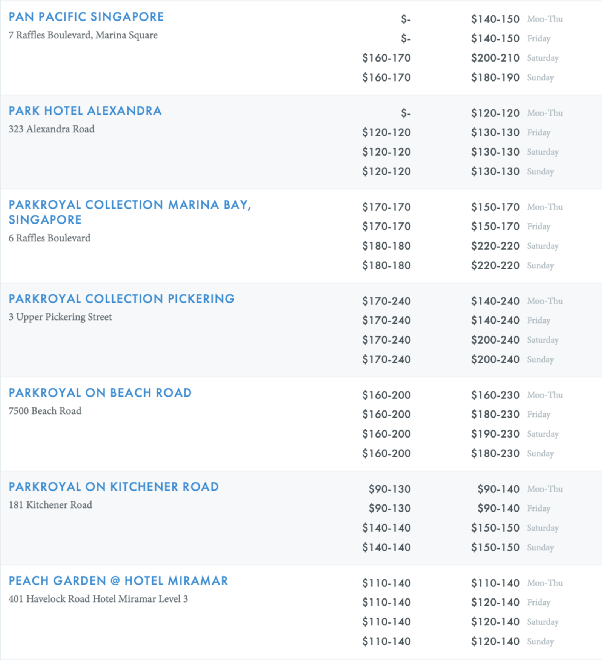Go to Parkroyal on Kitchener Road listing

click(x=113, y=487)
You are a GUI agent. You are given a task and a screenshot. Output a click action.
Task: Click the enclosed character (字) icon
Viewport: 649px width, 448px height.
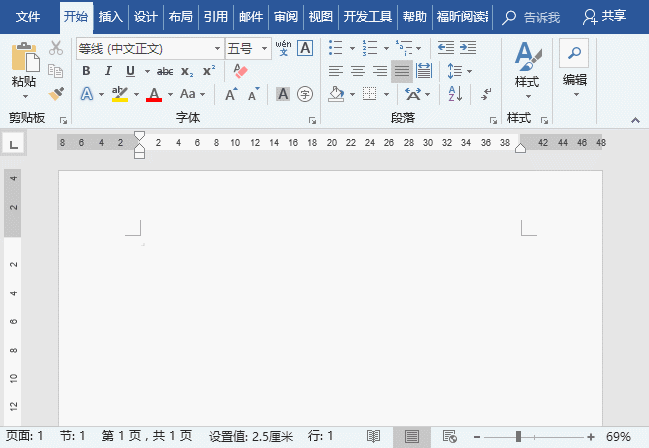click(305, 94)

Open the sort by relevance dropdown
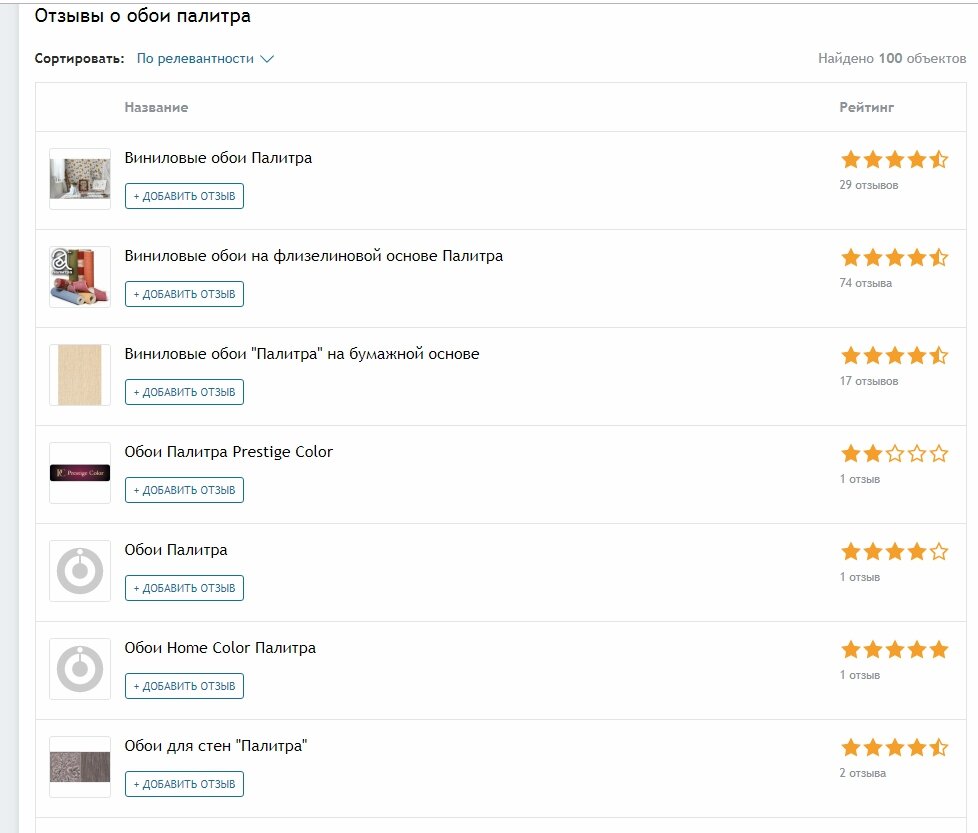click(195, 58)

· · · · ·

→ **Try it**
Give back only the lines from the one that carries "You are a GUI" through the final line above, both included. Drop all pictures.

→ **Answer box**
You are a GUI agent. You are given a task and a screenshot. Output a click action.
Task: Click the enclosed character (字) icon
Viewport: 649px width, 448px height.
click(305, 94)

Open the sort by relevance dropdown
click(195, 58)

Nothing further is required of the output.